### [PROBLEM TO SOLVE]
Rewrite the records below as a numbered list, one line per item, leaving out any blank lines.
☆ ☆ ☆ ☆ ☆ ☆ ☆
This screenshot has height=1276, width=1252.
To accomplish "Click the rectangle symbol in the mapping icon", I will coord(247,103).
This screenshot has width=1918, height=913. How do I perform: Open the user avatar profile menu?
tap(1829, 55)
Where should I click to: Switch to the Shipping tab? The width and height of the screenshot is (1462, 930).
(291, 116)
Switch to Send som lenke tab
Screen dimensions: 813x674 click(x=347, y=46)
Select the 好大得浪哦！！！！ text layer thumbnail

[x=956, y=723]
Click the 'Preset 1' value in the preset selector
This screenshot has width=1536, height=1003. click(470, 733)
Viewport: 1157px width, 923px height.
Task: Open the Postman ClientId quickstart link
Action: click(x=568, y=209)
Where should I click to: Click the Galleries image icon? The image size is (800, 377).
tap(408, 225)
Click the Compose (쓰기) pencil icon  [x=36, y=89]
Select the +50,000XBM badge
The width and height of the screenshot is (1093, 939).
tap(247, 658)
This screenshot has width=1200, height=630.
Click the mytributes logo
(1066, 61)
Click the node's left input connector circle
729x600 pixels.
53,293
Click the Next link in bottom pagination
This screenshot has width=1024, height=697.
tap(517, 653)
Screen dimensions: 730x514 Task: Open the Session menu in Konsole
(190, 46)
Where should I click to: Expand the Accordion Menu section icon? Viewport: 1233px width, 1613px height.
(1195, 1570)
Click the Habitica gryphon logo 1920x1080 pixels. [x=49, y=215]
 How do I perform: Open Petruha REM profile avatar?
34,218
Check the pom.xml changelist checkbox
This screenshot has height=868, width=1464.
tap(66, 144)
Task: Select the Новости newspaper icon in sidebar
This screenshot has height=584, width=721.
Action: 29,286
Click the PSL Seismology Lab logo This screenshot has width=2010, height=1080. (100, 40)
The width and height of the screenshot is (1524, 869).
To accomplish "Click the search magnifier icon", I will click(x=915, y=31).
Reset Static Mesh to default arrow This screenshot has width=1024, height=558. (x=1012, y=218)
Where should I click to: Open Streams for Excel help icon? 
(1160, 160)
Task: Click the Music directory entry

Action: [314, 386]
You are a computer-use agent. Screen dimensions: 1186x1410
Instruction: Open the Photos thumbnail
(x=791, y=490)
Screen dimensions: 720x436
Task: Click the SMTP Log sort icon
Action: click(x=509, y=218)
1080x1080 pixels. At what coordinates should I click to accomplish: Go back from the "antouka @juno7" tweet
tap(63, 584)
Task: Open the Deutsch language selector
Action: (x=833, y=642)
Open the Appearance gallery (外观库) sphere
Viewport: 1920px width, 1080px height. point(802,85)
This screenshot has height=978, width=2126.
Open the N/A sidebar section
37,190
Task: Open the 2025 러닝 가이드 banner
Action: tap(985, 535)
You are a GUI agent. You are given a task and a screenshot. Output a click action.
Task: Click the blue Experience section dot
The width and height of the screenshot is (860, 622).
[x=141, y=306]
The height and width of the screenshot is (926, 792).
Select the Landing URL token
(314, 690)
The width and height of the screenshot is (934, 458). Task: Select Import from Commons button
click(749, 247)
☆ ☆ ☆ ☆ ☆ ☆ ☆
### [FINISHED EXERCISE]
1. This screenshot has height=1276, width=1252.
2. To accomplish "Click the rectangle symbol in the mapping icon", I will coord(247,103).
3. This screenshot has width=1918, height=913. How do I perform: Open the user avatar profile menu?
4. tap(1829, 55)
5. Where should I click to: Switch to the Shipping tab? The width and height of the screenshot is (1462, 930).
6. (291, 116)
7. Switch to Send som lenke tab
8. Screen dimensions: 813x674 click(x=347, y=46)
9. Select the 好大得浪哦！！！！ text layer thumbnail
10. [x=956, y=723]
11. Click the 'Preset 1' value in the preset selector
12. This screenshot has width=1536, height=1003. click(470, 733)
13. Viewport: 1157px width, 923px height.
14. Task: Open the Postman ClientId quickstart link
15. Action: click(x=568, y=209)
16. Where should I click to: Click the Galleries image icon? The image size is (800, 377).
17. tap(408, 225)
18. Click the Compose (쓰기) pencil icon  [x=36, y=89]
19. Select the +50,000XBM badge
20. The width and height of the screenshot is (1093, 939).
21. tap(247, 658)
22. This screenshot has width=1200, height=630.
23. Click the mytributes logo
24. (1066, 61)
25. Click the node's left input connector circle
26. 729x600 pixels.
27. 53,293
28. Click the Next link in bottom pagination
29. This screenshot has width=1024, height=697.
30. tap(517, 653)
31. Screen dimensions: 730x514 Task: Open the Session menu in Konsole
32. (190, 46)
33. Where should I click to: Expand the Accordion Menu section icon? Viewport: 1233px width, 1613px height.
34. (1195, 1570)
35. Click the Habitica gryphon logo 1920x1080 pixels. [x=49, y=215]
36.  How do I perform: Open Petruha REM profile avatar?
37. 34,218
38. Check the pom.xml changelist checkbox
39. This screenshot has height=868, width=1464.
40. tap(66, 144)
41. Task: Select the Новости newspaper icon in sidebar
42. This screenshot has height=584, width=721.
43. Action: 29,286
44. Click the PSL Seismology Lab logo This screenshot has width=2010, height=1080. (100, 40)
45. The width and height of the screenshot is (1524, 869).
46. To accomplish "Click the search magnifier icon", I will click(x=915, y=31).
47. Reset Static Mesh to default arrow This screenshot has width=1024, height=558. (x=1012, y=218)
48. Where should I click to: Open Streams for Excel help icon? 
49. (1160, 160)
50. Task: Click the Music directory entry
51. Action: [314, 386]
52. You are a computer-use agent. Screen dimensions: 1186x1410
53. Instruction: Open the Photos thumbnail
54. (x=791, y=490)
55. Screen dimensions: 720x436
56. Task: Click the SMTP Log sort icon
57. Action: click(x=509, y=218)
58. 1080x1080 pixels. At what coordinates should I click to accomplish: Go back from the "antouka @juno7" tweet
59. tap(63, 584)
60. Task: Open the Deutsch language selector
61. Action: (x=833, y=642)
62. Open the Appearance gallery (外观库) sphere
63. Viewport: 1920px width, 1080px height. point(802,85)
64. This screenshot has height=978, width=2126.
65. Open the N/A sidebar section
66. 37,190
67. Task: Open the 2025 러닝 가이드 banner
68. Action: tap(985, 535)
69. You are a GUI agent. You are given a task and a screenshot. Output a click action.
70. Task: Click the blue Experience section dot
71. The width and height of the screenshot is (860, 622).
72. [x=141, y=306]
73. The height and width of the screenshot is (926, 792).
74. Select the Landing URL token
75. (314, 690)
76. The width and height of the screenshot is (934, 458). Task: Select Import from Commons button
77. click(749, 247)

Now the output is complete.